Another article in the same paper titled ‘Man 57 offers girl 6 money for sex’, not only suggests that the sex was acceptable as it was a business transaction, as though between equals, but it further iterates the point that the victim was cheated into believing that a dollar was $5. This is an example of irresponsible journalism as it not only implies that the child is a prostitute with the faculties of an adult but that had the rapist actually given the victim a five dollar note, he would have been vindicated of his crime. Such headlines are manipulations and misrepresentations of facts which absolve sex offenders of their guilt in the more serious offence as they recentre the issue by redirecting focus.

In another article headline, ‘Son gives away rapist father,’ (June 18) the statement ‘son gives away’, makes it appear as though it would have been better had the boy concealed the truth.  In another article titled ‘Woman Pleads for Rapist Hubby’s release’ (June 13), the reporter emphasises that the victim was not raped but had consented.
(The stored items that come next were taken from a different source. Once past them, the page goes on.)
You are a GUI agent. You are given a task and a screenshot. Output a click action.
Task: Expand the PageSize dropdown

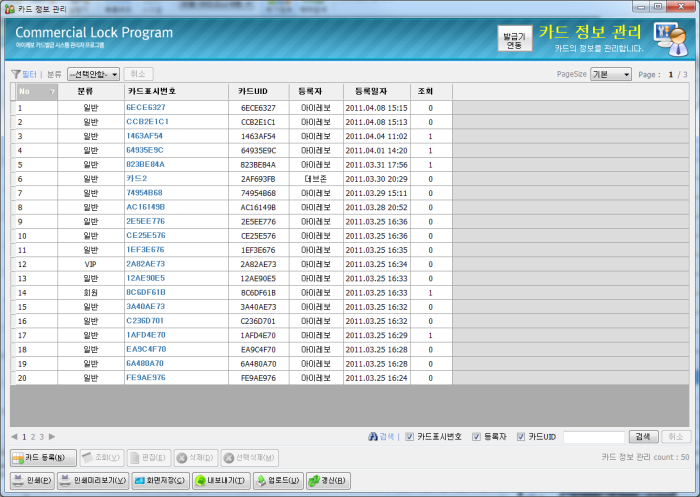[611, 74]
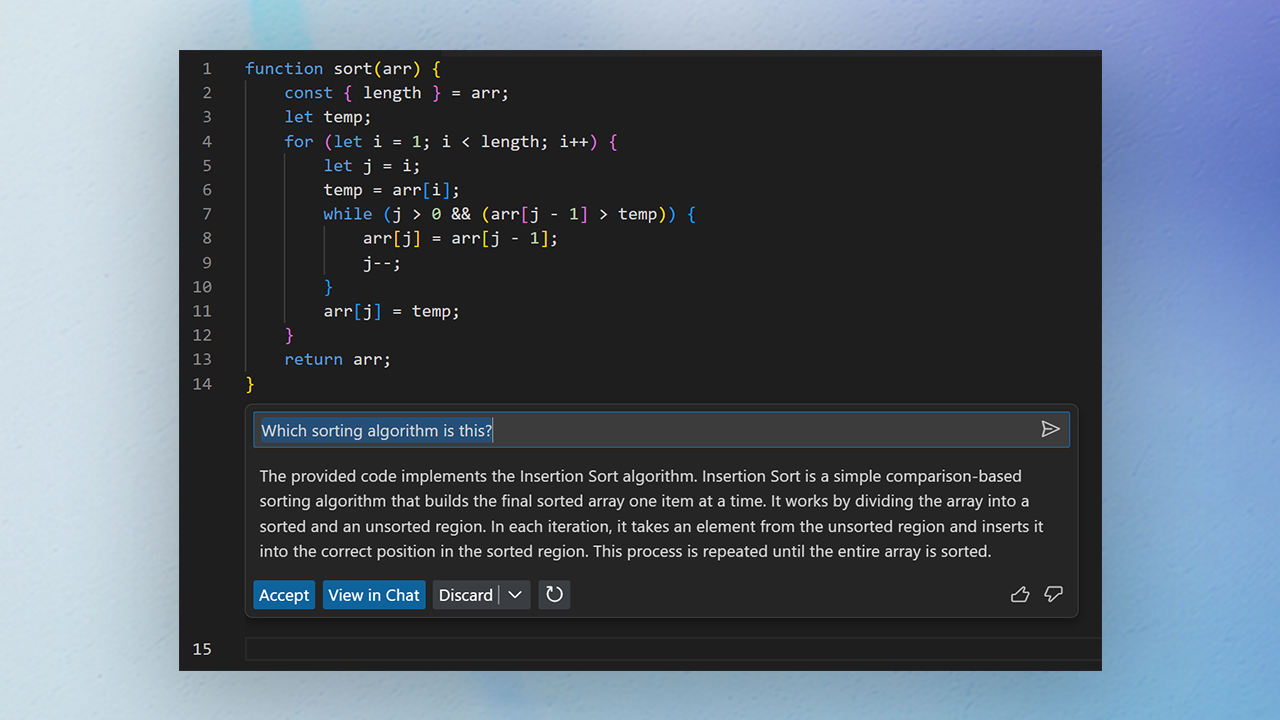This screenshot has height=720, width=1280.
Task: Click the closing brace on line 14
Action: point(250,383)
In addition, it almost gives the impression that because the perpetrator’s wife has come to his defence, he must therefore get leniency. The reporter does so by mentioning the victim’s many boyfriends, that she had approached her father in the bedroom and  that she had ‘agreed’ to the act. Apart from justifying the criminal act, the article also questions the victim’s morality and blames her for provoking the criminal.

The Chronicle, intentionally or unintentionally instils certain perceptions about rape which may be harmful to the victims because in most instances there is always a justification of some sort for the acts of rape. It is therefore necessary that gender is mainstreamed in journalism training therefore improving journalists’coverage of GBV.